03-19-2008 11:19 AM - edited 03-03-2019 09:12 PM
I'm looking to restrict a particular service/IP's (matched by ACL) to a specified chunk of bandwidth.
I've found before that police will do this, but only partially. I think I found that police will hold an ACL matched service to it's max bandwidth, but then it will either drop the packets that are over the limit or dish them off to the fair-queue.
I'd like to restrict the ACL matched service to it's specified max bandwidth, and for anytyhing over that it will keep it in its own queue till the bandwidth free's up on it's policy and then pass the packets.
Anyone know if this is possible?
03-19-2008 11:24 AM
Hi
I think the closest thing to what you want is to use traffic shaping rather than policing. Have a look at this document which explains the difference between the two. Please come back if you have further questions.
http://www.cisco.com/en/US/tech/tk543/tk545/technologies_tech_note09186a00800a3a25.shtml
HTH
Jon
03-19-2008 11:53 AM
Thanks for the reply.
You're right, shapping does sound like the right thing for us, but, when I click on the link there to "configure traffic-shapping" the comands are:
Router(config-pmap-c)# police bps burst-normal burst-max conform-action action exceed-action action violate-action action
The options for exceed-action and violate-action do not keep the packets in their respected queue. It reassigns a precidence, QoS group, or dscp value. Even if I set it to the lowest presidense or least important dscp value, it still gets dished into the first in/first out queue and it utilizes the bandwidth just the same.
Traffic-shapping only applies to the interface, which would be the entire set of bandwidth I have. I don't want to mess with the QoS I already have setup for our time sensitive info, I just don't want this traffic that's matched by ACL to cut into the time sensitive traffic in anyway. The ACL matched info needs to remain in it's own queue no matter what.
So...
I'm thinking I may need another interface connected to it's own private data link, then use policy-based routing and just seperate it based on service/source/destination.
03-19-2008 11:52 AM
What you're describing might be accomplished with CBWFQ.
You can define a class to have a minimum amount of bandwidth when there's congestion from other traffic, but the class will use excess available bandwidth. If the minimum provides less bandwidth than the class is attempting to use, it will queue within that class.
e.g.
class-map ftp
match protocol ftp
policy-map T1
class ftp
bandwidth percentage 50 (can also use absolute values)
If ftp wants 25% of the T1, it shouldn't queue. If ftp want 50% of the T1, it also shouldn't queue.
If ftp wants 75% of the T1, and the additional 25% is available, it shouldn't queue. If there is no excess available, the extra 25% ftp should queue. If there is some excess available, is will obtain some, and will queue what it couldn't obtain.
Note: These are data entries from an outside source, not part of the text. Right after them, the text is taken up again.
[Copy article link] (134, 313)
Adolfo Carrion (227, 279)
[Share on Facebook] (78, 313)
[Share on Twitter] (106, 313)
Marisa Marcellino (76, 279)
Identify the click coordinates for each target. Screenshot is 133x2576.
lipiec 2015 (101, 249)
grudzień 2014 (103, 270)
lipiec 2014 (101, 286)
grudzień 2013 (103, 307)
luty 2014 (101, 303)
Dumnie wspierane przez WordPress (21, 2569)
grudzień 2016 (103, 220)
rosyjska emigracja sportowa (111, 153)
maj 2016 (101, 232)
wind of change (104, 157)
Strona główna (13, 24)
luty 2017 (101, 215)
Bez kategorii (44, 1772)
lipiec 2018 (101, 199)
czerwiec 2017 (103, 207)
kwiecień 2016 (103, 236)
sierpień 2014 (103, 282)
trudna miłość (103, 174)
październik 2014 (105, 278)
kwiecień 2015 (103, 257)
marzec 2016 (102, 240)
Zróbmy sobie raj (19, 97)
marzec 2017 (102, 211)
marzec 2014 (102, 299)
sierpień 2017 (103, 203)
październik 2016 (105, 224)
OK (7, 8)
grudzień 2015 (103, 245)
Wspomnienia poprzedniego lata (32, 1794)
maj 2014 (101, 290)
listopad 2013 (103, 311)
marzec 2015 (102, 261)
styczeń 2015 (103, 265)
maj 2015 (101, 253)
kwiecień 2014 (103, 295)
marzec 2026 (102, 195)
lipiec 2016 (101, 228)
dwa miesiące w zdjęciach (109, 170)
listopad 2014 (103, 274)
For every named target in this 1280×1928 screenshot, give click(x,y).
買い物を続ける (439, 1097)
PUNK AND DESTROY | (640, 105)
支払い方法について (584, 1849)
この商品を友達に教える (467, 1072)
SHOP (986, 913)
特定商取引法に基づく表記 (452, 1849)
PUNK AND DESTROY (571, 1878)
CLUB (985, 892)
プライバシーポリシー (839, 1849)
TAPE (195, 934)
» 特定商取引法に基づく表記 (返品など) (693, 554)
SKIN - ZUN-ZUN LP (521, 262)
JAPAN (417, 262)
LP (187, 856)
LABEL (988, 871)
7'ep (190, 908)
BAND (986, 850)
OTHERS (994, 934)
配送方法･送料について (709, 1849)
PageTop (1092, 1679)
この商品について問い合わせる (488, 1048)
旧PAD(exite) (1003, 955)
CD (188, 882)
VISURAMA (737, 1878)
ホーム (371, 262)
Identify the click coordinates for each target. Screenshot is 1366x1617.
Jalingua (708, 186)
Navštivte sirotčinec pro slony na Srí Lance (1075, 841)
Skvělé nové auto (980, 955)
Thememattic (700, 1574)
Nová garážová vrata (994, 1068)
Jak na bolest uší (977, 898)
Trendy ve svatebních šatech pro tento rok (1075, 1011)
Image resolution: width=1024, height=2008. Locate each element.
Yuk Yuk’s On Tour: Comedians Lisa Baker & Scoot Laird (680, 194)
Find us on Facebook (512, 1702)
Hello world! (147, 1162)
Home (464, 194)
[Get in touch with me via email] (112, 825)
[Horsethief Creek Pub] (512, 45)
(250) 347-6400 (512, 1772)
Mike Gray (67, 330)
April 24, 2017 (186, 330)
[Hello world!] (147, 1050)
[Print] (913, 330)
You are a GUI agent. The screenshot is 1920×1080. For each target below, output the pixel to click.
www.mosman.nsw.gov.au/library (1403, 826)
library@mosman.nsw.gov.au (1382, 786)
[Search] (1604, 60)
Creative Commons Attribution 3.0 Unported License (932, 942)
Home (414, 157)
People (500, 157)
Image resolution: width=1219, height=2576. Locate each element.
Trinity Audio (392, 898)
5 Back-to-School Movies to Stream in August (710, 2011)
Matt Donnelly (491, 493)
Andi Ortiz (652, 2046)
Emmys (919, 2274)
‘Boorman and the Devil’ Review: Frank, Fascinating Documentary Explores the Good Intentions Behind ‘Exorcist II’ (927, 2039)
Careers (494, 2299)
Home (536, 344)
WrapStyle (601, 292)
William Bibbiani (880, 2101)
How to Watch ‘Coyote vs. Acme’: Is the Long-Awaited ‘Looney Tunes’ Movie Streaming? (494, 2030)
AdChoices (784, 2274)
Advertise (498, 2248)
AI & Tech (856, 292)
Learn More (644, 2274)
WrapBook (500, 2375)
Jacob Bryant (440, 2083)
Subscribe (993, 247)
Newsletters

You can also define the queue allocation for the ftp class and whether WRED should be used for drop management.
03-19-2008 12:59 PM
what about this crazy idea.. if it's possible. Creating a third subinterface (already have two) and configuring it with the traffic-shape? it'd still hit the default route for outbound..
here's my config, do you thinka third interface would work for this? say, some 192.168 address and just use ACL's to match the source and route it to the 192.168 interface... Possible? (in the config below, our data network is the 10. and the voice is th 172 - the replications data is coming from a 10.10.1.x address)
!
interface FastEthernet0/0
no ip address
no ip redirects
no ip unreachables
no ip proxy-arp
ip route-cache flow
speed auto
no cdp enable
!
interface FastEthernet0/0.1
encapsulation dot1Q 1 native
ip address 10.10.1.254 255.255.255.0
no ip redirects
no ip unreachables
no ip proxy-arp
no cdp enable
!
interface FastEthernet0/0.172
encapsulation dot1Q 172
ip address 172.16.1.254 255.255.255.0
no ip redirects
no ip unreachables
no ip proxy-arp
no cdp enable
!
ip route 0.0.0.0 0.0.0.0 Serial1/0
03-19-2008 03:51 PM
Thought you wanted to use excess bandwidth?